■ **Your assignment**
Among the entries below, extract exactly the lines that run from the one with "[Νοέμβριος – Μήνας Εφηβείας 2026] (160, 2141)" through the one with "Diving Location Tips (36, 1998)", both ends included.

Stored records:
--- START ---

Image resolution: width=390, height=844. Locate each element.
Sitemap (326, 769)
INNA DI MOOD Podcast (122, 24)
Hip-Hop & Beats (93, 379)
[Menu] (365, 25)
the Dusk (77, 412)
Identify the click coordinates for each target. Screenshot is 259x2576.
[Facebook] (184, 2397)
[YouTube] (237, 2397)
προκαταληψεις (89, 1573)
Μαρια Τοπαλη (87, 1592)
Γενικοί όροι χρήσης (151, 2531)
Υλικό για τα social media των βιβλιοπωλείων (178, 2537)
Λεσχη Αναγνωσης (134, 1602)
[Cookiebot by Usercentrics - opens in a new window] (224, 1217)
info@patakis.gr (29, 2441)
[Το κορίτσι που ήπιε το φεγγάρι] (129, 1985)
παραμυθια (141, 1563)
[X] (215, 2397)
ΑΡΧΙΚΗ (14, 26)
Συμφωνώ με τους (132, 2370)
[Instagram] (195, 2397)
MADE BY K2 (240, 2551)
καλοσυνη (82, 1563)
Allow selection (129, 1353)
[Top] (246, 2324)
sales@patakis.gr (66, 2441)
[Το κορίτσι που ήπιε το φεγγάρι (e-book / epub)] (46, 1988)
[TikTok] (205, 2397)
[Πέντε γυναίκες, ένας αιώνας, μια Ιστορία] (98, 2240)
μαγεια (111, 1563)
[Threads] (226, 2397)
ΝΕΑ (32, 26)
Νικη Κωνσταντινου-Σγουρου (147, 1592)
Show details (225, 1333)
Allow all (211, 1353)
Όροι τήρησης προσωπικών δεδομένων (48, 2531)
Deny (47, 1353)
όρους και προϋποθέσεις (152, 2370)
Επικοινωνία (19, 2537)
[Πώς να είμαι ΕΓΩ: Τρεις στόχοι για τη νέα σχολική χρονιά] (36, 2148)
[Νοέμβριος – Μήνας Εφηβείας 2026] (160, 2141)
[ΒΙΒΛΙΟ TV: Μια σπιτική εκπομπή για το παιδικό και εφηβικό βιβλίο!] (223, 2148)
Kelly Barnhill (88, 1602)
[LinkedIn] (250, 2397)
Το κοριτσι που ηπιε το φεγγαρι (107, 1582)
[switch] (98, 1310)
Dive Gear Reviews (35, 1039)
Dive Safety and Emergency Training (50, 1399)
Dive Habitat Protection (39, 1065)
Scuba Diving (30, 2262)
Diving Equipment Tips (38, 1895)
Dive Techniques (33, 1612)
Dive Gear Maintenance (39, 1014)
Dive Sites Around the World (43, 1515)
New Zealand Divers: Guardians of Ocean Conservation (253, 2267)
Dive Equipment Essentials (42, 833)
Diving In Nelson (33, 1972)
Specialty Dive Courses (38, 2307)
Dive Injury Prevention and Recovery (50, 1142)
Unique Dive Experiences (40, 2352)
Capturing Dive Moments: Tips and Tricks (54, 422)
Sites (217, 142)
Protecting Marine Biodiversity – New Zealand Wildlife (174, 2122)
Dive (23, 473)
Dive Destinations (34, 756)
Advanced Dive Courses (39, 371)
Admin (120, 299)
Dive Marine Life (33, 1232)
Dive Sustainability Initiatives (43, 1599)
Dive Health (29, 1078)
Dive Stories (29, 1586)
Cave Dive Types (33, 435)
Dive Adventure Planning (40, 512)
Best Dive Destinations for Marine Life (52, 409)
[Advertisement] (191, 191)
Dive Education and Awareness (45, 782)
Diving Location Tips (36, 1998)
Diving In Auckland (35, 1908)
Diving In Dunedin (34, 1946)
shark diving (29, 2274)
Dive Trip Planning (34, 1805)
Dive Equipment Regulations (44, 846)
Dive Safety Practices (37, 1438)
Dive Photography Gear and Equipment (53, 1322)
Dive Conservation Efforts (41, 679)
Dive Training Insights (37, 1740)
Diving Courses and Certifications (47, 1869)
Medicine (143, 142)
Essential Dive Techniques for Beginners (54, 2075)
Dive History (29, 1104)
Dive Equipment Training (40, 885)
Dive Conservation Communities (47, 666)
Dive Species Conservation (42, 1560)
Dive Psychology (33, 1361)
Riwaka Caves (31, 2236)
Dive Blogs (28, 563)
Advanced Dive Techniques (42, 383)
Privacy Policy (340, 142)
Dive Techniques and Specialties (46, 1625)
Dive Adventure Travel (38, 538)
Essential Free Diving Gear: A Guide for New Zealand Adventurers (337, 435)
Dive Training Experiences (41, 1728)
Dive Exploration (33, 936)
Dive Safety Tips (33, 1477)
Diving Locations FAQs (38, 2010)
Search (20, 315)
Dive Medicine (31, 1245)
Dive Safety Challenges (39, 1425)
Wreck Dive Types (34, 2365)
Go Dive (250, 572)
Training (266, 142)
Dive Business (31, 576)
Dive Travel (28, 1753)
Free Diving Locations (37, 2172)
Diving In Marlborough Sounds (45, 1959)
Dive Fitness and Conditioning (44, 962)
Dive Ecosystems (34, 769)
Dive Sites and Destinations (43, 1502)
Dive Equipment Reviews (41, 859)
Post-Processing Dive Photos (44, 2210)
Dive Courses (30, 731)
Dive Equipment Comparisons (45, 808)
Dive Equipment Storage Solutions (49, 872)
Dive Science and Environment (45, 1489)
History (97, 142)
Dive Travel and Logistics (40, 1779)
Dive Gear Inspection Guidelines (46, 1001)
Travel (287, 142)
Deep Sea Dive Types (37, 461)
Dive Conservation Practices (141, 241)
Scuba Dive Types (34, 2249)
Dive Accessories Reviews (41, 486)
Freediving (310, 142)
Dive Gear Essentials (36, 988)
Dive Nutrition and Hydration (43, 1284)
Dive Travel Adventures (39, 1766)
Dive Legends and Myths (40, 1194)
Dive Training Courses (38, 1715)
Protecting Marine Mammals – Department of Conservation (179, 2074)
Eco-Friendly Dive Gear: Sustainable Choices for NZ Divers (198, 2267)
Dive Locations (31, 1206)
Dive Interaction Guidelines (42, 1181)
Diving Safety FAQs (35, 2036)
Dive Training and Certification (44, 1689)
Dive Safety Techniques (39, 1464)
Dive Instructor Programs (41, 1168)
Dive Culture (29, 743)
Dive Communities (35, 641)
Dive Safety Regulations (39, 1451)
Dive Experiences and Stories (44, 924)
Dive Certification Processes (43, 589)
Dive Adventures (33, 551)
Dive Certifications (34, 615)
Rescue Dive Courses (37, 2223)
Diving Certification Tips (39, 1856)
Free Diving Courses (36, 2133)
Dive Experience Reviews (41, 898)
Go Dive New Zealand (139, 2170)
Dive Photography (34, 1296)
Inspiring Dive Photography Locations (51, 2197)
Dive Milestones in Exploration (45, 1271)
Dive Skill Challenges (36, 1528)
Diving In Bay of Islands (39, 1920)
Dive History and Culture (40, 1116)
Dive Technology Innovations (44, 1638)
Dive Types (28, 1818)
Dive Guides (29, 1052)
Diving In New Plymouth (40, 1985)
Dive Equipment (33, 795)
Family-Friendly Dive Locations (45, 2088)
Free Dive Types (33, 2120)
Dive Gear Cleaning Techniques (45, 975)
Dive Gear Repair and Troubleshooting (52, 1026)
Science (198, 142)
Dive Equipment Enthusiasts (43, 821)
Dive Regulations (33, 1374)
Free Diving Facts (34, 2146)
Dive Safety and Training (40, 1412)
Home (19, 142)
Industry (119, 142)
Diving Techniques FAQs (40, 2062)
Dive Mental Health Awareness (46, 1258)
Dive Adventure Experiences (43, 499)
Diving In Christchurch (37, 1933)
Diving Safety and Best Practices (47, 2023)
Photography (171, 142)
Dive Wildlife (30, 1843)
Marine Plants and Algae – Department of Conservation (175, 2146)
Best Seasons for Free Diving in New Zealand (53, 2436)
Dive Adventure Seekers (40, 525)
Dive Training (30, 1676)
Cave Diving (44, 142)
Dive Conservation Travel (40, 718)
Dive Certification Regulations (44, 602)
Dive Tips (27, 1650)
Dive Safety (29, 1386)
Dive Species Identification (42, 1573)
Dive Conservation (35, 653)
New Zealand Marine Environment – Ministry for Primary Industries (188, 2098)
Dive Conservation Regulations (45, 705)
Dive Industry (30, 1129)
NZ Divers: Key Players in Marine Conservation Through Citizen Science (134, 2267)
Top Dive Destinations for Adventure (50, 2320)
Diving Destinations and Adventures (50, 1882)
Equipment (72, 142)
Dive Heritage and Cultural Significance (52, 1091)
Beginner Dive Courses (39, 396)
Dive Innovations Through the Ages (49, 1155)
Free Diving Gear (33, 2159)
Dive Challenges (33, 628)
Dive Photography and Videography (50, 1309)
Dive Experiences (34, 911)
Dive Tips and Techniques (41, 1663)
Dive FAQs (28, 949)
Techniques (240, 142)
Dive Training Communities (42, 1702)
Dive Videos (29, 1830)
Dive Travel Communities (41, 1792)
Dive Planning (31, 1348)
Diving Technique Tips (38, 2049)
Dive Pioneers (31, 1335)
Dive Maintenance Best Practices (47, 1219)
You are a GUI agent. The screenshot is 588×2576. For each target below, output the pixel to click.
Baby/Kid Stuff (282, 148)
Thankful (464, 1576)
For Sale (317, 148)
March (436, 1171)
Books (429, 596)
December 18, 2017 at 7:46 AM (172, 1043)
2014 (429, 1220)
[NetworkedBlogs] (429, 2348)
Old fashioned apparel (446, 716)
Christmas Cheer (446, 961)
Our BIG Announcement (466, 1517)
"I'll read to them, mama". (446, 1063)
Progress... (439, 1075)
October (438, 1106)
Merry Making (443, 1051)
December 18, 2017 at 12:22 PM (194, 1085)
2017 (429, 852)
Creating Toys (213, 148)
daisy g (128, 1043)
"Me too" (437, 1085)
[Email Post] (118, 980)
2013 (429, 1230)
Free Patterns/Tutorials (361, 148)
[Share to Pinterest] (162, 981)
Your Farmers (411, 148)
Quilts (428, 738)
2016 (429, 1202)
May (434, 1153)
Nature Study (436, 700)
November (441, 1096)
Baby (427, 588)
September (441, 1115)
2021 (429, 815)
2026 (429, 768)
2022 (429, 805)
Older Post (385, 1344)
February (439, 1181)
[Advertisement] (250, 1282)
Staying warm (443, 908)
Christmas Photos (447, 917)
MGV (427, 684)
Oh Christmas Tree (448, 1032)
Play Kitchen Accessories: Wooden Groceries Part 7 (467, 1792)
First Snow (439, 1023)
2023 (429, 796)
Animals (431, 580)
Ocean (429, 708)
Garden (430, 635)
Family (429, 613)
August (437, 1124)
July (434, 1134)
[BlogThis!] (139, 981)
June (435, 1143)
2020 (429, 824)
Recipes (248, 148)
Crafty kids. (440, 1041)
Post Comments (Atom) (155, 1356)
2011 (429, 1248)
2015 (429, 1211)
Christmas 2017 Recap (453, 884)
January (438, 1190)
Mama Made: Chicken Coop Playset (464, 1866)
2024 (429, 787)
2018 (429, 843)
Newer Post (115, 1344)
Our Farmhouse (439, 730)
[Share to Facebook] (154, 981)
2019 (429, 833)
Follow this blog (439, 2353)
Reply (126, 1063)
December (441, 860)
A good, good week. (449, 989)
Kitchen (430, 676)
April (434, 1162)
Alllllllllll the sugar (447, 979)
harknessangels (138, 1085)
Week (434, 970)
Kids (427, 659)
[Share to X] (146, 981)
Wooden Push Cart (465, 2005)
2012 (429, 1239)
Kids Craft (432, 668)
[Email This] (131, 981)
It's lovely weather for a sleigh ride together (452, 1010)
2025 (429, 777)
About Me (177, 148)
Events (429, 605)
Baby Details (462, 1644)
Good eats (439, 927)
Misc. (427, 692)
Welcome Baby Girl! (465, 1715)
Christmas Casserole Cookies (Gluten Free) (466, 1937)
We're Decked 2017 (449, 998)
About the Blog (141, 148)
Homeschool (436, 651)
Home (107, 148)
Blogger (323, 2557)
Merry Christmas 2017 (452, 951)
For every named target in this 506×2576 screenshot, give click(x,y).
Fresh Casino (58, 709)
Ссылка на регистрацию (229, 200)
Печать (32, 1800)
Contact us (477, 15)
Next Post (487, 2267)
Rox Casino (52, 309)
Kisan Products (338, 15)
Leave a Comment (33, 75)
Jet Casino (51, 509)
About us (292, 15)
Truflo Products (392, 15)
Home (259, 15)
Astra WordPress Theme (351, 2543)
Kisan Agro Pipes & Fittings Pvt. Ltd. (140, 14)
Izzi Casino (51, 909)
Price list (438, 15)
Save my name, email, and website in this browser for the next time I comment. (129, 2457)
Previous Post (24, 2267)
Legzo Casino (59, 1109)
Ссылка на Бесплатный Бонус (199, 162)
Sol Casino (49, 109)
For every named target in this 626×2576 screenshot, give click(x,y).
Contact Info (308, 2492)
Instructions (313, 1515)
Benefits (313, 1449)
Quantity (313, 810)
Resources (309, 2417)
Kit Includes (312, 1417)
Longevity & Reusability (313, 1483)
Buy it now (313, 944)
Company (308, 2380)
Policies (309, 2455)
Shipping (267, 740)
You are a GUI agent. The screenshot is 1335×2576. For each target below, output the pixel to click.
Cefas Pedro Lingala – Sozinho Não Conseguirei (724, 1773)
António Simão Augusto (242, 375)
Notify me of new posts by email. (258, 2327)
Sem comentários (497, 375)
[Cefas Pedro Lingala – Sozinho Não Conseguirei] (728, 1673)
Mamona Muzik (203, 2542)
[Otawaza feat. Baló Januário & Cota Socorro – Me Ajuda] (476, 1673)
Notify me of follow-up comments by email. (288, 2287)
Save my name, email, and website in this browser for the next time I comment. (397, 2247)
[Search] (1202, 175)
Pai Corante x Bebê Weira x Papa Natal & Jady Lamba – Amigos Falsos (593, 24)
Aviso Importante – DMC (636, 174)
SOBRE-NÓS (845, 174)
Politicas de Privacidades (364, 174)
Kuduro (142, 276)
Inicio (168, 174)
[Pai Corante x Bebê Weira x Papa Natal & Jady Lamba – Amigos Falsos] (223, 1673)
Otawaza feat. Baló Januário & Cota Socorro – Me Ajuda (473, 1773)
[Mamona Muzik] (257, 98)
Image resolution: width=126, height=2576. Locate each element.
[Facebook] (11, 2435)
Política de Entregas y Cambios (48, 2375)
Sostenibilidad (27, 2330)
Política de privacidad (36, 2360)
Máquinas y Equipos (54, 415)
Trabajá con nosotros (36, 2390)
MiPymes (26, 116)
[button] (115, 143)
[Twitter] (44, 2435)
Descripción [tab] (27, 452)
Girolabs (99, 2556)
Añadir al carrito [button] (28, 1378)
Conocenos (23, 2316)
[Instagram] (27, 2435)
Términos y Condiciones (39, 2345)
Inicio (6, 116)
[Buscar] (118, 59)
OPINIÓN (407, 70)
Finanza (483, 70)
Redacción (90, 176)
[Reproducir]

--- END ---

■ **Task answer**
[Νοέμβριος – Μήνας Εφηβείας 2026] (160, 2141)
[ΒΙΒΛΙΟ TV: Μια σπιτική εκπομπή για το παιδικό και εφηβικό βιβλίο!] (223, 2148)
Kelly Barnhill (88, 1602)
[LinkedIn] (250, 2397)
Το κοριτσι που ηπιε το φεγγαρι (107, 1582)
[switch] (98, 1310)
Dive Gear Reviews (35, 1039)
Dive Safety and Emergency Training (50, 1399)
Dive Habitat Protection (39, 1065)
Scuba Diving (30, 2262)
Diving Equipment Tips (38, 1895)
Dive Techniques (33, 1612)
Dive Gear Maintenance (39, 1014)
Dive Sites Around the World (43, 1515)
New Zealand Divers: Guardians of Ocean Conservation (253, 2267)
Dive Equipment Essentials (42, 833)
Diving In Nelson (33, 1972)
Specialty Dive Courses (38, 2307)
Dive Injury Prevention and Recovery (50, 1142)
Unique Dive Experiences (40, 2352)
Capturing Dive Moments: Tips and Tricks (54, 422)
Sites (217, 142)
Protecting Marine Biodiversity – New Zealand Wildlife (174, 2122)
Dive (23, 473)
Dive Destinations (34, 756)
Advanced Dive Courses (39, 371)
Admin (120, 299)
Dive Marine Life (33, 1232)
Dive Sustainability Initiatives (43, 1599)
Dive Health (29, 1078)
Dive Stories (29, 1586)
Cave Dive Types (33, 435)
Dive Adventure Planning (40, 512)
Best Dive Destinations for Marine Life (52, 409)
[Advertisement] (191, 191)
Dive Education and Awareness (45, 782)
Diving Location Tips (36, 1998)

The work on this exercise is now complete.